ZTS: OOM in raidz_002_pos
System information
| Type | Version/Name |
|---|---|
| Distribution Name | Fedora |
| Distribution Version | 40 |
| Kernel Version | 6.10 |
| Architecture | x86_64 |
| OpenZFS Version |
Describe the problem you're observing
Using the new github runners, we're seeing an occasional OOM in functional/raidz/raidz_002_pos. It is killing off the raidz_test program:
Test: /usr/share/zfs/zfs-tests/tests/functional/raidz/raidz_002_pos (run as root) [03:30] [FAIL]
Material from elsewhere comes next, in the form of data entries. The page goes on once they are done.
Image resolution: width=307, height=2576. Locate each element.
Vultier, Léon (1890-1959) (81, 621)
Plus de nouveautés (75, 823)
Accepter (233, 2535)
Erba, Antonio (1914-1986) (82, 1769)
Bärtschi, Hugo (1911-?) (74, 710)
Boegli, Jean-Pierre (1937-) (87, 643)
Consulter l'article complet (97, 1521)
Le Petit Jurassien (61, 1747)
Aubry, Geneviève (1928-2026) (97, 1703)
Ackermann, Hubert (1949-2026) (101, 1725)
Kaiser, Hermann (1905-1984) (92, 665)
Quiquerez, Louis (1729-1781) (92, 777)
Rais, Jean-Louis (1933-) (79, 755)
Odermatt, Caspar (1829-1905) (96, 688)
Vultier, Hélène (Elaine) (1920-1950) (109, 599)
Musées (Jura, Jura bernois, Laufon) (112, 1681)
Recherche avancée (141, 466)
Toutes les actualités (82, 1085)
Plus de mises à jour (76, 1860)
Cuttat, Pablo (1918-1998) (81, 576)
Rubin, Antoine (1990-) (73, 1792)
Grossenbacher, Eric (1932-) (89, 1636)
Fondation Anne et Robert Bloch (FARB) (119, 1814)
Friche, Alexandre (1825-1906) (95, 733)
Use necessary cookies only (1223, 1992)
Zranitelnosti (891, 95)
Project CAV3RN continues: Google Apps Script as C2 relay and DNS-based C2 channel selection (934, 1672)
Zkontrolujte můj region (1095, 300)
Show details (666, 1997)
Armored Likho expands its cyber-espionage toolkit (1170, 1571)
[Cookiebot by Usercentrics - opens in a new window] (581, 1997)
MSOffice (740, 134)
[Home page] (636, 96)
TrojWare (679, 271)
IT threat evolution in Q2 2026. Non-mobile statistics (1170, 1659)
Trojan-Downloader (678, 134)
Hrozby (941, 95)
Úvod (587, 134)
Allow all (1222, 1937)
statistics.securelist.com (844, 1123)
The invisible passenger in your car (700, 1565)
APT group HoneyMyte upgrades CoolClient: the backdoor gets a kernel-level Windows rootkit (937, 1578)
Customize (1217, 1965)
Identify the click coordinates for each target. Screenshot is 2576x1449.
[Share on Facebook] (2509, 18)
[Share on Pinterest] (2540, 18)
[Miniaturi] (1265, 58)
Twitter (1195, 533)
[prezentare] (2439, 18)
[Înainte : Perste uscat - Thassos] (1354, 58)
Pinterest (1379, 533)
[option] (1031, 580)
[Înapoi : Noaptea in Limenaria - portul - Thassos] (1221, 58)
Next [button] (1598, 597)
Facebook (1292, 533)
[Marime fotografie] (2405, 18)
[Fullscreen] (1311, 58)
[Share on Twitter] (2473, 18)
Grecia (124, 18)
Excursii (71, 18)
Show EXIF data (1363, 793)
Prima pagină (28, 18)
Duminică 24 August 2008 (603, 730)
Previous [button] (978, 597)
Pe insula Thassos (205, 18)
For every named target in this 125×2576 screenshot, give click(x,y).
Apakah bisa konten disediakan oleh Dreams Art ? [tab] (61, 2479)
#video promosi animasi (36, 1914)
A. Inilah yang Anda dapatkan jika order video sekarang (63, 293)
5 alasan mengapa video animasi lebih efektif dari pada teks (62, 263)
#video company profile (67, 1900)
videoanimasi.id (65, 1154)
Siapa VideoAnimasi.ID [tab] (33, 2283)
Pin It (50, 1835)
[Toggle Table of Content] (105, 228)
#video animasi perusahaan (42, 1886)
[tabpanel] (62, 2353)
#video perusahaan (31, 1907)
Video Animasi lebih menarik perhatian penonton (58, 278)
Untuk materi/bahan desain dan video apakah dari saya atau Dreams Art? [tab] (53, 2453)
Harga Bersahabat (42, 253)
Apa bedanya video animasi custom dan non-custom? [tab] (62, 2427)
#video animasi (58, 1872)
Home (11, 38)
08:41:42.14 /usr/share/zfs/zfs-tests/tests/functional/raidz/raidz_002_pos.ksh[49]: log_must[70]: log_pos: line 265: 918355: Killed
08:41:42.14 20/176... 40/165... 60/165... 80/165... 100/165... 120/165... ERROR: raidz_test -S -e -t 300 exited 265
raidz_test had allocated 5.3GB of RAM:
Out of memory: Killed process 918355 (raidz_test) total-vm:13275572kB, anon-rss:5306400kB, file-rss:56kB, shmem-rss:0kB, UID:0 pgtables:24564kB oom_score_adj:0
[ 7605.935208] systemd-userdbd invoked oom-killer: gfp_mask=0x140cca(GFP_HIGHUSER_MOVABLE|__GFP_COMP), order=0, oom_score_adj=0
[ 7605.938835] CPU: 1 PID: 708 Comm: systemd-userdbd Tainted: P OE 6.10.10-200.fc40.x86_64 #1
[ 7605.941634] Hardware name: QEMU Standard PC (Q35 + ICH9, 2009), BIOS 1.16.3-debian-1.16.3-2 04/01/2014
[ 7605.944347] Call Trace:
[ 7605.945197] <TASK>
[ 7605.945978] dump_stack_lvl+0x5d/0x80
[ 7605.947381] dump_header+0x44/0x18d
[ 7605.948634] oom_kill_process.cold+0xa/0xaa
[ 7605.949964] out_of_memory+0x219/0x4b0
[ 7605.951262] __alloc_pages_slowpath.constprop.0+0xb4e/0xe00
[ 7605.953023] __alloc_pages_noprof+0x31f/0x350
[ 7605.954412] alloc_pages_mpol_noprof+0xd7/0x1e0
[ 7605.955867] ? __filemap_get_folio+0x37/0x2e0
[ 7605.957254] vma_alloc_folio_noprof+0x63/0xc0
[ 7605.958667] ? __swap_duplicate+0xdb/0x190
[ 7605.960007] do_swap_page+0x4a9/0xd60
[ 7605.961215] ? srso_alias_return_thunk+0x5/0xfbef5
[ 7605.962768] ? __handle_mm_fault+0x829/0x1080
[ 7605.964150] ? srso_alias_return_thunk+0x5/0xfbef5
[ 7605.965656] ? __pte_offset_map+0x1b/0x180
[ 7605.966971] __handle_mm_fault+0x829/0x1080
[ 7605.968335] ? srso_alias_return_thunk+0x5/0xfbef5
[ 7605.969820] ? mt_find+0x21c/0x580
[ 7605.971016] handle_mm_fault+0xf0/0x300
[ 7605.972239] do_user_addr_fault+0x15d/0x620
[ 7605.973660] ? srso_alias_return_thunk+0x5/0xfbef5
[ 7605.975112] ? asm_exc_page_fault+0x26/0x30
[ 7605.976458] exc_page_fault+0x7e/0x180
[ 7605.977673] asm_exc_page_fault+0x26/0x30
[ 7605.978963] RIP: 0010:__get_user_8+0x11/0x20
Full examples: https://github.com/openzfs/zfs/actions/runs/10978174081/job/30481019124 https://github.com/openzfs/zfs/actions/runs/10998799735/job/30537538603
Describe how to reproduce the problem
Include any warning/errors/backtraces from the system logs
The raidz_002_pos happens to FreeBSD and Ubuntu also.
Even on VMs with 12 GB RAM the problem happens sometimes :/
I've just manually run ./raidz_test -S -e -t 300 on FreeBSD and observed it gradually consuming >106GB of RAM before completing successfully. I bet something is leaking there inside the loops, but haven't got what yet.